Cloning star returns
to rust and mold
Despite his newfound fame,
By Helen Altonn
Yanagimachi is running
out of money
Star-BulletinTHE Hawaii researcher who stunned the science world with news of his team's repeated mouse clonings says he doesn't understand why it stirred such interest.
"I'm not very excited about this because we're second, not the first," says Ryuzo Yanagimachi.
"Dolly (the sheep cloned in Scotland) was first. If I did something first in the world, I would be more proud.
"The next project I must be first, not second," the acclaimed researcher added with a big smile.

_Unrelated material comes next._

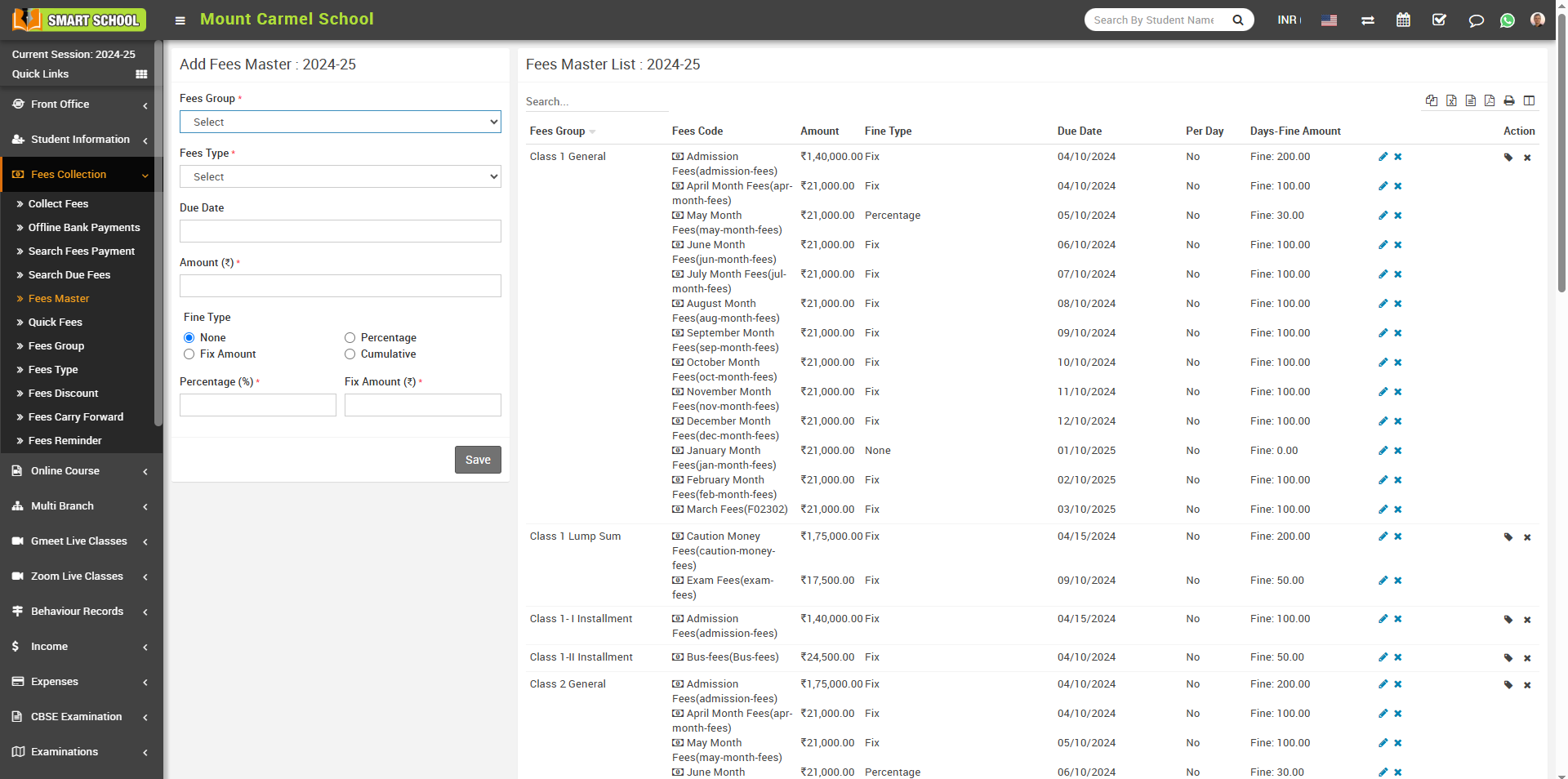
Task: Edit the Admission Fees entry for Class 1 General
Action: pos(1383,157)
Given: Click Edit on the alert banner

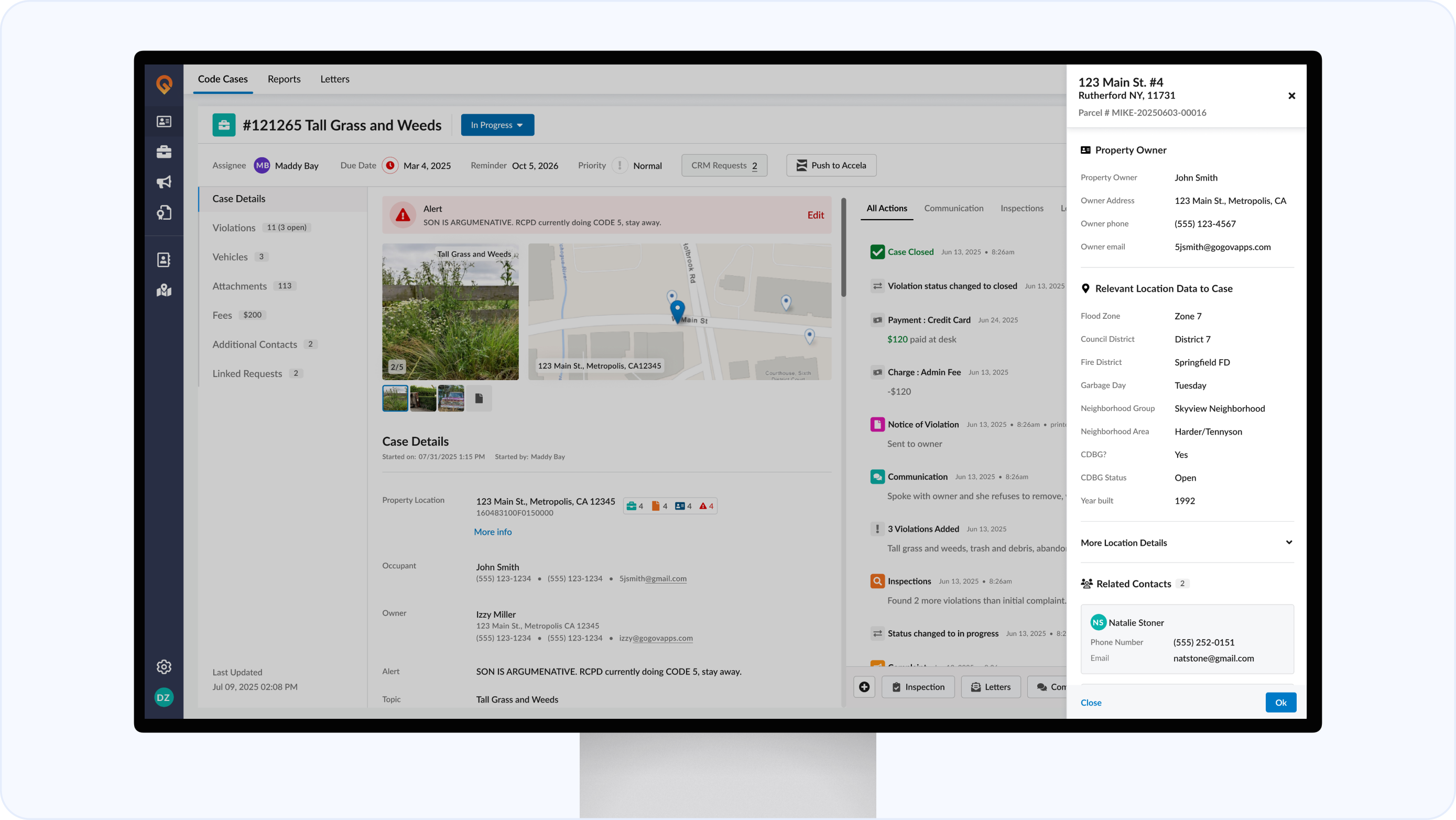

Yanagimachi is back in his stifling University of Hawaii office after a media frenzy in New York last week over the announcement that his team had cloned more than 50 mice.
He has a lot of new challenges for his group, which includes Teruhiko Wakayama of Japan, who made the key discovery leading to the cloning, and Tony Perry of England.
But the scientist who thrust the UH and its Anatomy and Reproductive Biology Department into the international spotlight faces critical operating problems.
His research money is running out. The air-conditioning system in his laboratory is dying. And his office is falling apart with rusted pipes and mold. "Last week the ceiling dropped," he said.
Because of federal standards, the cloned mice -- entering the fourth generation -- have better conditions than the scientists.
"Friends who visit me are surprised I am in such a shabby building," Yanagimachi said.
He started the crowded laboratory with nothing 30 years ago in a converted warehouse that also houses campus food services. He could have moved into the new medical building, but declined because he would have had only one room, he said.
Money is a nagging concern because one of his two National Institutes of Health grants has lapsed and the other ends next month. Combined, they provided about $330,000 annually.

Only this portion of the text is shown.